INDIAN RIVER COUNTY — Several Vero Lake Estates residents approached the county’s fire-service panel Thursday, for the third time since November, imploring the county build them a new fire station when the money is available.
And for the first time, the committee agreed to demand Emergency Service Director John King scrub his prior list of priority sites and put Vero Lake Estates in the top three in a recommendation to the County Commission.
“I feel 100 percent that we are the most needy community for readily available fire and emergency-medical service,” said Charles Martoe, a Vero Lake Estates resident and member of the Emergency Services District Advisory Committee.
Martoe won a 3-2 vote on his motion for King to include Vero Lake Estates in a revised top-three list.
Vero Lake Estates, a large unincorporated area southwest of County Roads 512 and 510, has 2,600 homes among 4,788 lots. Firefighters respond to it from the Sebastian station, 6.4 miles away, or the Fellsmere station, 7 miles away.
King said he never dismissed residents’ call for a station. He just had other locations with greater need, he said.
The county has 12 stations now, including a new one opened in Gifford. For the next new stations, King in January cited his top two priorities — the intersections of Fourth Street at 43rd Avenue, so far delayed by budget woes, and State Road 60 at 66th Avenue. In light of the recession and falling county revenues, he declined to identify a third location.

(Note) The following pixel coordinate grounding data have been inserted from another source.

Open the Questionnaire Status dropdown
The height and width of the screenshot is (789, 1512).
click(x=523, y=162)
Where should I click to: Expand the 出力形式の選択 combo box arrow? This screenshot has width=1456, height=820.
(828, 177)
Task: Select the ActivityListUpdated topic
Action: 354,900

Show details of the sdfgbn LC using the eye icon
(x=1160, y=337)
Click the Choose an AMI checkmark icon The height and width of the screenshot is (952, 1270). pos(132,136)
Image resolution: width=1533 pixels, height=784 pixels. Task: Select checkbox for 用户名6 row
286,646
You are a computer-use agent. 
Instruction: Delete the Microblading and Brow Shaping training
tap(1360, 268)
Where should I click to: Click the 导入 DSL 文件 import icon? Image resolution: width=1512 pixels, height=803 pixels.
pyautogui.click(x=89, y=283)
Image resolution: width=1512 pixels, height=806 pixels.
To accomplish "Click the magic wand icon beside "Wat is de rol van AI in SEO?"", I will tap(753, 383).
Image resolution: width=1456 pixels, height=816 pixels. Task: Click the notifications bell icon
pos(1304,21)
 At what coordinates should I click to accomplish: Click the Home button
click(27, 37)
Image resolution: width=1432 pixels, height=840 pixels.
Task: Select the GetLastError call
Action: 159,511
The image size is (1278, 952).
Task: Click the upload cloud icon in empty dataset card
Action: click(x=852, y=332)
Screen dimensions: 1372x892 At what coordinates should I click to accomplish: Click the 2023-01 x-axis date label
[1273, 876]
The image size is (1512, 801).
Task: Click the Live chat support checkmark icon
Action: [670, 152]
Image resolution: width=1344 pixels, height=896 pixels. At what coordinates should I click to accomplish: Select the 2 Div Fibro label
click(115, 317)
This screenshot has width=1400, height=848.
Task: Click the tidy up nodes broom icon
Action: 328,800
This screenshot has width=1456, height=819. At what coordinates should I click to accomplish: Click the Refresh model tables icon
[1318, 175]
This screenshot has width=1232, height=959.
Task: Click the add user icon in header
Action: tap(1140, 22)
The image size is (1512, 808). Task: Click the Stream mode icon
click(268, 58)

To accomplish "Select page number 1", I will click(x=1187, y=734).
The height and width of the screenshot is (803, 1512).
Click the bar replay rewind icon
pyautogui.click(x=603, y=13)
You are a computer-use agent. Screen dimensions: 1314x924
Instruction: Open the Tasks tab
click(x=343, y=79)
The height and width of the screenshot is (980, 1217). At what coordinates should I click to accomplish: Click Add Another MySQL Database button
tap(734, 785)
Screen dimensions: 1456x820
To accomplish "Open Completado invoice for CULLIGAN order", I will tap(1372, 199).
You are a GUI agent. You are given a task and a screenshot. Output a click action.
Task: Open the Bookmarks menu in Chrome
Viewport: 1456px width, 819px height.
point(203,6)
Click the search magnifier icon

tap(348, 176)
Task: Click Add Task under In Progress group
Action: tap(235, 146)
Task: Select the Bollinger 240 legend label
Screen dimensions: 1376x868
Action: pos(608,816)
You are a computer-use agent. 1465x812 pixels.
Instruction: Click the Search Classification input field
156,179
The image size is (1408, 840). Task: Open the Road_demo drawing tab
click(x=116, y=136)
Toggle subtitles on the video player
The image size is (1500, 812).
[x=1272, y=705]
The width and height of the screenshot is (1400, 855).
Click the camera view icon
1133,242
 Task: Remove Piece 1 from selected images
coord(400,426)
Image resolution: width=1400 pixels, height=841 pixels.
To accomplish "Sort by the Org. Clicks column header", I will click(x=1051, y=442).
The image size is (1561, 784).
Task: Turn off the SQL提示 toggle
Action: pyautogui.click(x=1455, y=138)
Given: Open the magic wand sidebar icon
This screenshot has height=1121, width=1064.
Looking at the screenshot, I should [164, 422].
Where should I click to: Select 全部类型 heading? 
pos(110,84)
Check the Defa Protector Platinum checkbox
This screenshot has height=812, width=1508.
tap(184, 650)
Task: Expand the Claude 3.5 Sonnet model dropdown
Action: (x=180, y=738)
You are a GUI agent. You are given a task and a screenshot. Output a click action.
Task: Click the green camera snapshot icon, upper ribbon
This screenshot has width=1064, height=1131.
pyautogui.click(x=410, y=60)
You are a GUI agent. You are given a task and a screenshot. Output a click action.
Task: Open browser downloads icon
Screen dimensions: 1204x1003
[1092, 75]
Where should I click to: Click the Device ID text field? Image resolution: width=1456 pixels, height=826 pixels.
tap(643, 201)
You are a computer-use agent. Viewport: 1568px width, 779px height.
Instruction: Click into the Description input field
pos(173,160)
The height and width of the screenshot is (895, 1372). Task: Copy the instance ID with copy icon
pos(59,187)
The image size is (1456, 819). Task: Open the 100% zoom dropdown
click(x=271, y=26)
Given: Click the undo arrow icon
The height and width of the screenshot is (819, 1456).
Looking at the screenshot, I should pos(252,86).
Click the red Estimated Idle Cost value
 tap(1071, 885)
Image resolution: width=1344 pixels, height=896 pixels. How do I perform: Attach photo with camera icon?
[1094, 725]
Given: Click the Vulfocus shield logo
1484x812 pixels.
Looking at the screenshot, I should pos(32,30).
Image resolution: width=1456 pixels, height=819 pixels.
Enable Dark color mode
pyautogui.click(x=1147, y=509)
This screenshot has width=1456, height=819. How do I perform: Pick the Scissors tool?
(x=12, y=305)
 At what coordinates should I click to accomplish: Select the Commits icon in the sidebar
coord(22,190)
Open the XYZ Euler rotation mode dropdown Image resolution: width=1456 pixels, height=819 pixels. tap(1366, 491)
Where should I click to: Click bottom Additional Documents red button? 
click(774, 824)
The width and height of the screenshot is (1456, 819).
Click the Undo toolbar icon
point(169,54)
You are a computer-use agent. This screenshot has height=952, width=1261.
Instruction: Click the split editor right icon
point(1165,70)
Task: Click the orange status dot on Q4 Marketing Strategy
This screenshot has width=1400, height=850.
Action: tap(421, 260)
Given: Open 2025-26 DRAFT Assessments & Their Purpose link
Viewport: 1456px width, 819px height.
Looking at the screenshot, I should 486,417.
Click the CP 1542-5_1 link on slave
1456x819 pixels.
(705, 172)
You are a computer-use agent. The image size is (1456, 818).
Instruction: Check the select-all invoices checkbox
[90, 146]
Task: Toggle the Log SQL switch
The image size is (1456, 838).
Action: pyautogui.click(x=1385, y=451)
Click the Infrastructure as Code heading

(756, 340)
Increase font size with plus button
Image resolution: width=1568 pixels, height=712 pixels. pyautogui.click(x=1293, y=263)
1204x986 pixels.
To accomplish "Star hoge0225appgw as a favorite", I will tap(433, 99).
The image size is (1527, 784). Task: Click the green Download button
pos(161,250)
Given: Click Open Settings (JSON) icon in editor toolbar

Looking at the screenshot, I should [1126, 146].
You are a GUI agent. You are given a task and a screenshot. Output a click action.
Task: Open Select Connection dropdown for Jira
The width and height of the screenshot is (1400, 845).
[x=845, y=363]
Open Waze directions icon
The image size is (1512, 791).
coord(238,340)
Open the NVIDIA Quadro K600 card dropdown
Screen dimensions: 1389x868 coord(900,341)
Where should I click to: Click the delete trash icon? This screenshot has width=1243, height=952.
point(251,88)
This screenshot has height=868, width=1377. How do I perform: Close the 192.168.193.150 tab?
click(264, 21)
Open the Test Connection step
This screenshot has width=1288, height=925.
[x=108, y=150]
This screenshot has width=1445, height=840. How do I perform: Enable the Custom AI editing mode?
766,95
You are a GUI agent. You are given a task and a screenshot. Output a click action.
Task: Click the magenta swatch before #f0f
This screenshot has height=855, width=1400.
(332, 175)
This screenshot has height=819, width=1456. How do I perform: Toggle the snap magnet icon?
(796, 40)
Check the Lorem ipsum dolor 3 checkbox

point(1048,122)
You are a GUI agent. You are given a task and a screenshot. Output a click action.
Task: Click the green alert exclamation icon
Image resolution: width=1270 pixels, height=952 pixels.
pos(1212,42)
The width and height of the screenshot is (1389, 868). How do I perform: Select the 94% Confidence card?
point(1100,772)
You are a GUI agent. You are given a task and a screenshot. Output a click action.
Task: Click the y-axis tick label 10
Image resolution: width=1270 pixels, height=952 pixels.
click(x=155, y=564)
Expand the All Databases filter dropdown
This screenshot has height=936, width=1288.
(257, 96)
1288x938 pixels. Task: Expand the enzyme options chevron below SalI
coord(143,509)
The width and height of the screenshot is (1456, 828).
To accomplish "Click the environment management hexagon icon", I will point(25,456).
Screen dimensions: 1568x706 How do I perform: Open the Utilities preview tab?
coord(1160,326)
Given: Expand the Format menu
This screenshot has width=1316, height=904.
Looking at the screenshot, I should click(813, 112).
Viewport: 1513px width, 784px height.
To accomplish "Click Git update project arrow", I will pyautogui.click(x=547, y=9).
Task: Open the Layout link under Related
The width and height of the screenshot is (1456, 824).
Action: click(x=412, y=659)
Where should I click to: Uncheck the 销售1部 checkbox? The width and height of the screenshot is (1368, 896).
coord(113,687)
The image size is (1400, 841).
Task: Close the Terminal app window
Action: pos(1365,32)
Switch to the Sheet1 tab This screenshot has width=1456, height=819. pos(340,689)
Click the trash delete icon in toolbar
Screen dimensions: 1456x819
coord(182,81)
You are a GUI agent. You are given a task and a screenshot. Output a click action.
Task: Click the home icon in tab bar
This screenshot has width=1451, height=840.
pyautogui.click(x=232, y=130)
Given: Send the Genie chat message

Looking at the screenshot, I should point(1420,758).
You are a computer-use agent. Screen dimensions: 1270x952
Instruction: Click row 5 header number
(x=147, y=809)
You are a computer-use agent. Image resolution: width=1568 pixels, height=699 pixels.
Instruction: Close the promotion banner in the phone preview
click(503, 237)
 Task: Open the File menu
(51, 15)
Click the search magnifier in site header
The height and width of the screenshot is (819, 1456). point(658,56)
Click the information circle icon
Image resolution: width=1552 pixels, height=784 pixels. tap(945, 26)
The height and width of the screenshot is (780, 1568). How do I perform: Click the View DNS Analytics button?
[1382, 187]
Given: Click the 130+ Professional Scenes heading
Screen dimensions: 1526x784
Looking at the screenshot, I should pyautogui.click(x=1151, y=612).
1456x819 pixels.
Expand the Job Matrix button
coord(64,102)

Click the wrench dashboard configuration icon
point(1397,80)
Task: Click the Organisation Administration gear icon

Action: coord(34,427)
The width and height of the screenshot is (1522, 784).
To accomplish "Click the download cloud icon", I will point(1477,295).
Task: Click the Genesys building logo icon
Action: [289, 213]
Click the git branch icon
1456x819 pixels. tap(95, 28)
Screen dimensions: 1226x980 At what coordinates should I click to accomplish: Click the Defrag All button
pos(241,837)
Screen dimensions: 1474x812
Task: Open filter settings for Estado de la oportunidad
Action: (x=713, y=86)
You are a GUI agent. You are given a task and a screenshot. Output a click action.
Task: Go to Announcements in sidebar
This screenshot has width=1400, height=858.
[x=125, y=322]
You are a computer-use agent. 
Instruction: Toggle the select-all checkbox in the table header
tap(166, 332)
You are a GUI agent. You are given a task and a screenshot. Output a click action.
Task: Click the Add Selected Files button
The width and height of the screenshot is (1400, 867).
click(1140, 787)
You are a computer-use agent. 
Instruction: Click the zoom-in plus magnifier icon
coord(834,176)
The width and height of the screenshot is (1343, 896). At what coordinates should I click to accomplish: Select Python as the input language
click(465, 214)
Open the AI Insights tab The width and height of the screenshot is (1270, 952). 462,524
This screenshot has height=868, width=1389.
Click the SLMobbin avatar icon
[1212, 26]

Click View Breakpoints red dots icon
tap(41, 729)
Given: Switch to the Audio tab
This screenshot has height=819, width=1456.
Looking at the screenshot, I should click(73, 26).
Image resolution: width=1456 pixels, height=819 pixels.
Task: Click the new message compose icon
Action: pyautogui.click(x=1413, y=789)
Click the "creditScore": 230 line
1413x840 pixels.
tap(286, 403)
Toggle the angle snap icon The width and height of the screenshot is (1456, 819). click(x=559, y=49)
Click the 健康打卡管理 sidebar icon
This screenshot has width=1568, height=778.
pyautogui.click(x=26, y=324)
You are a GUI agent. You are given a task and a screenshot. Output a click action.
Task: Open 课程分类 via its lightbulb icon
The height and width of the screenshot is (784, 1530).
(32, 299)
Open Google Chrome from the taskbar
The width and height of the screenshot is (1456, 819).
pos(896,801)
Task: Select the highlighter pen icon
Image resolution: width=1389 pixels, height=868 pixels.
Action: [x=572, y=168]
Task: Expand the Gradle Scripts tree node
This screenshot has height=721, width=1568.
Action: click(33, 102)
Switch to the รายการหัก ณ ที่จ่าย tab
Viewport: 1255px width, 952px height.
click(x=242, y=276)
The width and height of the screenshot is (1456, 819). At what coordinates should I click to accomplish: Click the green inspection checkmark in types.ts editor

“This isn’t about, ‘You guys don’t need your fire staton. Get lost,’” said County Commissioner Gary Wheeler, the commission’s liaison to the committee.
But Martoe said King’s failure to include a Vero Lake Estates location was “remarkable” after community activist Susan Thomasson had given a presentation with so many facts in favor of one.
Martoe’s motion won support from Fernando Herrera of Fellsmere and Sal Neglia of Sebastian.
“You don’t see anyone from Fourth Street or 66th Avenue come here,” Herrera said.
But Jim Hill, also of Sebastian, and Chairman Harry Howle dissented, preferring King’s countywide priorities.
“We could take a ‘feel good’ vote and put Vero Lake Estates at the top — and five years down the road, the demographics could completely change,” Hill said.